Islam di Indonesia ternyata tidak menghadap kearah kiblat (Mekkah) melainkan menghadap ke Negara Somalia dan Kenya. Untuk itulah maka MUI pusat melakukan sidang, dari hasil sidang tersebut didapati bahwa arah kiblat yang benar adalah menghadap kearah barat laut, untuk itu MUI menghimbau agar Masjid-masjid dan mushola untuk mengeser shaf sholat tanpa harus membongkar bangunan mesjid. Akan tetapi pendapat yang berbeda diutarakan oleh MUI kota Medan yang mengatakan bahwa posisi kiblat tidak berubah, kontan saja akibat adanya perbedaan yang disampaikan antara MUI pusat dengan MUI kota Medan membuat masyarakat Islam dikota Medan merasa kebingungan karena perbedaan pendapat yang disampaikan. Namun setelah dijelaskan oleh Mui Medan bahwa untuk kondisi dikota Medan mengapa tidak bergeser arah kiblatnya, ternyata letak geografis antara pulau Sumatera berbeda dengan letak pulau Jawa.

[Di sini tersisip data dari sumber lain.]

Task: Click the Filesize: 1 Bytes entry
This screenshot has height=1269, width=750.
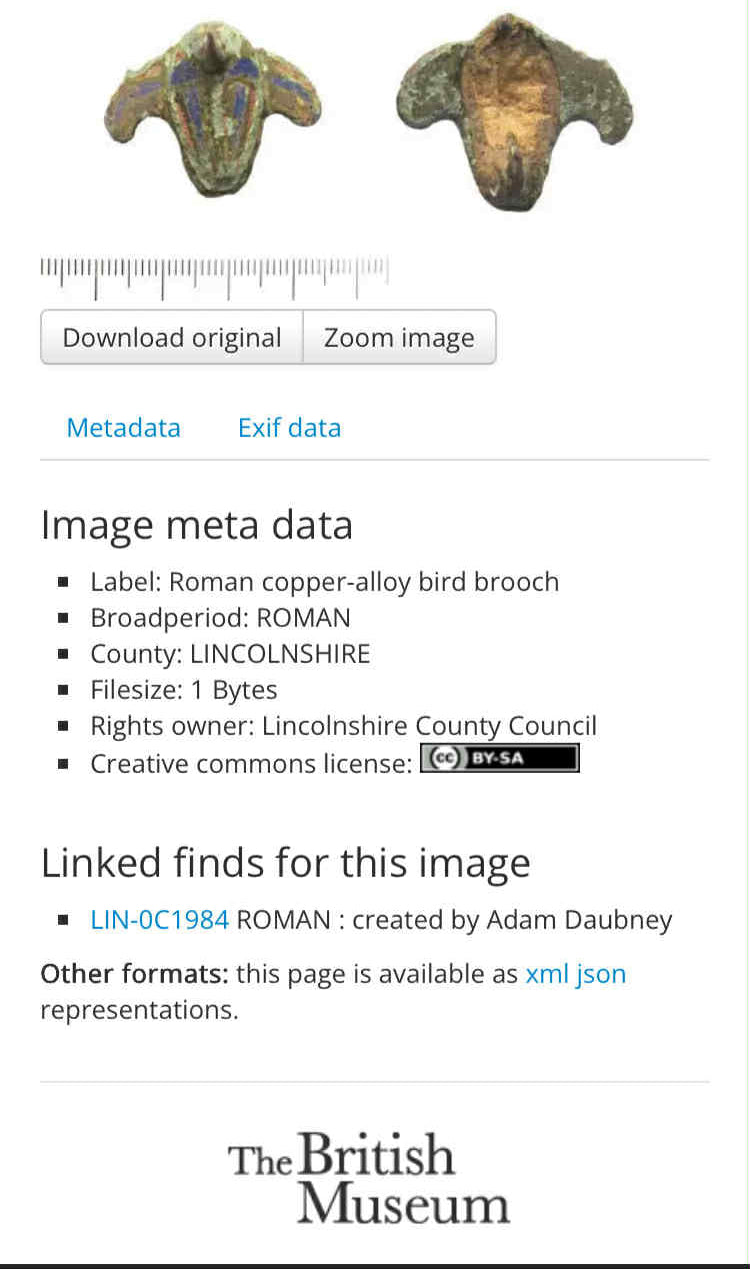Action: click(x=184, y=690)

Tugas dan peran yang dijalankan oleh Majelis Ulama Indonesia bukanlah tugas yang ringan, karena lembaga Majelis Ulama Indonesia ataupun ulama dihadapkan dengan arus perubahan yang melanda masyarakat dewasa ini yang ditandai dengan meningkatnya laju perkembangan sains dan teknologi, akibat dari kemajuan dan perkembangan yang dicapai maka tidak sedikit terjadi pergeseran-pergeseran nilai dan norma yang ada di masyarakat yang membawa dampak positif dan negatif, dampak negatif yang dibawa oleh perkembangan teknologi bagi kehidupan umat Islam adalah terkikisnya nilai-nilai keislaman: tauhid, ibadah, hikmah, dan sikap toleransi yang berdampak pada tipisnya pemahaman keislaman, yang berakibat pada mudahnya umat Islam tersulut pada konflik yang bernuansa agama seperti konflik dengan jamaah ahmadiyah dll.

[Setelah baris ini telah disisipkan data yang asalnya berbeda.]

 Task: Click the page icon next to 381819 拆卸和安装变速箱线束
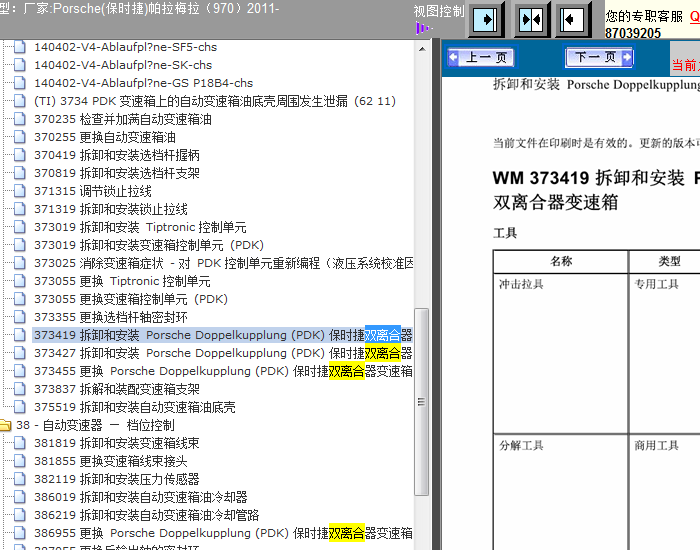21,443
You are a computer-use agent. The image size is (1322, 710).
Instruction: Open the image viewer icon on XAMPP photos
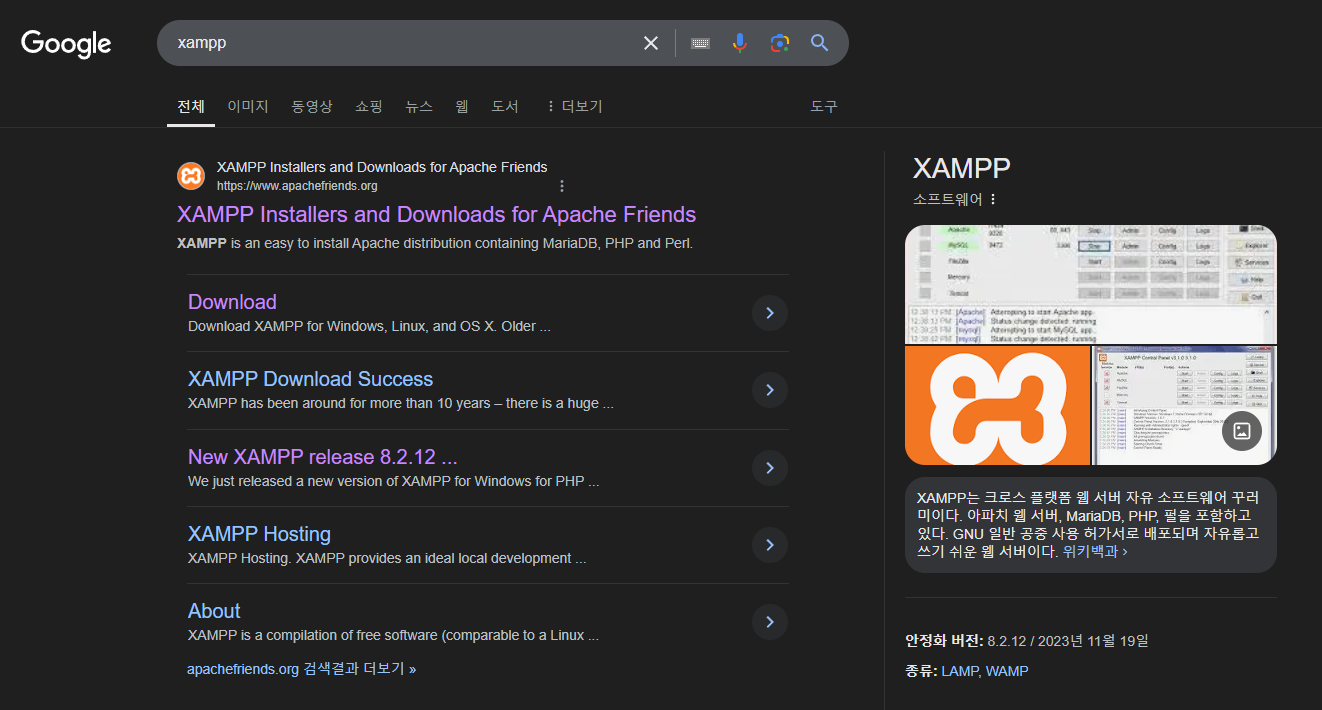[x=1242, y=431]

Dalam menghadapi arus perubahan ini maka peran para ulama dituntut mampu memberikan suatu pegangan kepada ummatnya agar tidak terjerumus pada perbuatan-perbuatan yang tidak diinginkan yang pada akhirnya akan mempengaruhi pola pikir umat, memberikan suatu pegangan pada masyarakat tidaklah cukup hanya sebatas pada memberikan himbauan ataupun fatwa semata, akan tetapi harus dibarengi dengan perbuatan dan sikap teladan para ulama untuk memberikan contoh yang baik bagi para pengikut agama, sebagaimana yang contohkan seorang ulama terkemuka Buya Hamka yang sampai akhir riwayat tetap memegang prinsip dan sikap nilai-nilai agama Islam.